We were supposed to hear the woman who could speak. She would talk directly to her friend. The friend was then supposed to type her response on her TTY machine; her message would appear on my computer screen and I would read it out loud for her friend, and so on.
However, I inadvertently reversed the set up, so that we could hear the speech impaired woman and so I was able to hear how badly the stroke had devastated her speaking ability. She couldn’t form any words at all. ..”The only sounds out her mouth were “ahhhh…ahhh”

The point is that one would have thought the stroke had destroyed all her language skills, But after trying again, I was able to set the call up correctly and it turned out that she could write brilliantly. Although she’d lost all her verbal skills, her ability to recall and write words and phrases and apparently not been affected at all.

I learned that day that language and speech are not only different, but that damage to a certain part of the brain can potentially destroy one without even touching the other.

Anonymous 0 Comments

I would think the ones who banged their heads and begin speaking french have lived part of their life in, guess what, France.

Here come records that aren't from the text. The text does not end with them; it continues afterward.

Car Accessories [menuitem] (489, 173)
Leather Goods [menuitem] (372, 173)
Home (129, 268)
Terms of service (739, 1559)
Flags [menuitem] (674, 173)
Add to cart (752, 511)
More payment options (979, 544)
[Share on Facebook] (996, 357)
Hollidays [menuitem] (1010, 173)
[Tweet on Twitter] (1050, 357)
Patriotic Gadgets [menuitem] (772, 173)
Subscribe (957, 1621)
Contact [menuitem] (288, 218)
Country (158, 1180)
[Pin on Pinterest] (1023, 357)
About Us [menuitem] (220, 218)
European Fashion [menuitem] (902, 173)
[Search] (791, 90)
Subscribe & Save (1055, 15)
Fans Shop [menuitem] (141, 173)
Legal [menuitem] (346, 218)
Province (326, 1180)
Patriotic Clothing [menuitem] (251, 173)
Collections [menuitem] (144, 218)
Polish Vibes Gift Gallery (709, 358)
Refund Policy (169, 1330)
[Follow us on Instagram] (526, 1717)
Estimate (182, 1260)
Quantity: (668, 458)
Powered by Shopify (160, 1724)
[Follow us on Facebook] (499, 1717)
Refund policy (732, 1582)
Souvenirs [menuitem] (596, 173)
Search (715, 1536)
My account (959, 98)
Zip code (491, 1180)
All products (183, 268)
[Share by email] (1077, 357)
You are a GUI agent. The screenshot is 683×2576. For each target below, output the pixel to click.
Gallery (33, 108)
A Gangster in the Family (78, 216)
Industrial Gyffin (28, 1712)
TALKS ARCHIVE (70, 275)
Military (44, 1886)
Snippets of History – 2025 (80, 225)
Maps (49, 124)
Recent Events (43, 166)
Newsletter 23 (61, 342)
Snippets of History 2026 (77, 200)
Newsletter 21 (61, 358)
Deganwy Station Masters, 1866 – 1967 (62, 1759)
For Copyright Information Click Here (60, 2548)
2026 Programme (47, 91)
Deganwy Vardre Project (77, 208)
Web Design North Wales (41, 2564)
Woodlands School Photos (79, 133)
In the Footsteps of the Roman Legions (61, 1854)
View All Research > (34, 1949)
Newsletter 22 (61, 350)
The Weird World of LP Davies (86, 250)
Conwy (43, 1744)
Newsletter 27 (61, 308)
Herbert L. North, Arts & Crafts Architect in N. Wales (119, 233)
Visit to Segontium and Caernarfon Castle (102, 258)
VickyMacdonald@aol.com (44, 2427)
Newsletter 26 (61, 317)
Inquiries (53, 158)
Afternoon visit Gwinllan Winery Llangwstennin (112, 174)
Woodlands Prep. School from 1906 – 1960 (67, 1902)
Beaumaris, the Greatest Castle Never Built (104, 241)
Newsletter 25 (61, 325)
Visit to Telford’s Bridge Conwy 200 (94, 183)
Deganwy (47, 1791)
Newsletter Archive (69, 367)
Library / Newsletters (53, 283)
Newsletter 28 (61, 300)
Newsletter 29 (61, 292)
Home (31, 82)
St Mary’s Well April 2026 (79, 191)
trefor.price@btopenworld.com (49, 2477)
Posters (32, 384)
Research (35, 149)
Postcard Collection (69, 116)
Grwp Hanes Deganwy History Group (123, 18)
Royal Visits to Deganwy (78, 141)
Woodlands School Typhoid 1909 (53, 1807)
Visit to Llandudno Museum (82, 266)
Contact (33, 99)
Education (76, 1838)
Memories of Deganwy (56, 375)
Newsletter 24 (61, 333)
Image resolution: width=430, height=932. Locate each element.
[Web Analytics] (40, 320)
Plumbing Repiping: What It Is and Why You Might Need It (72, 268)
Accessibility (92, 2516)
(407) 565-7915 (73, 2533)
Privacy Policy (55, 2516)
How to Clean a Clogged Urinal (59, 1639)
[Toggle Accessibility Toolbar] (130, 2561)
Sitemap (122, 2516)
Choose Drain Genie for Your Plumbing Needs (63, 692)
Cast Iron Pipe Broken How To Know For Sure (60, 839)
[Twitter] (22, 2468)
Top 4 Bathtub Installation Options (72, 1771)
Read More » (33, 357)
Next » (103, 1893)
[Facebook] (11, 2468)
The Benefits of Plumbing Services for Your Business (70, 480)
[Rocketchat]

edit changed word bang for banged

Anonymous 0 Comments

I had amnesia once, it lasted just a short drive. I was very upset panicked, then I got so nuts emotionally bam, suddenly i.forgot what I was so upset about and who I was what I was doing. Scary thing was I was driving and I could still steer but forgot the brake pedal and kept wondering if I need to stop what do I do. After i calmed down a few moments and relaxed more suddenly I remembered again. It was not enjoyable

Anonymous 0 Comments

I was in a plane crash when I was 8, and awoke with retrograde amnesia. It’s the weirdest thing. I knew when I woke I was in a hospital but had no memory at all of existing before I woke up. I did not know my name, I did not know any of the people there, So I figured I was dreaming. Because I was paralyzed and aphasic, no one knew I was an amnesiac. I had to figure out what was happening on my own, and it took about a month to figure out it wasn’t a dream. When my father told me there had been a crash and my mother was killed, I started crying, and he thought I was crying because of my mom, who I was apparently very close to before the crash. But really I was crying because I knew now it was not a dream, and something horrible had happened. To this day I have no memory or emotion linked to my mom. Pictures of her are like pictures in a newspaper of strangers. It took me a while to learn how to talk again, and I wasn’t back to normal for about 7 years, so I never told anyone of this until years later. They had no idea.

Anonymous 0 Comments

Anectode:

My grandmother was Danish, but moved to Norway when she married grandpa. Over time, her language became increasingly Norwegian and decreasingly Danish though she always had an accent. The two languages are mostly mutually intelligible, but very noticeably different.

Then, in her 90’s, she had a stroke and immediately reverted to fluent Danish without a trace of Norwegian accent. And then her language changed back to Norwegian again over a few days.

Language is weird, brains are weird.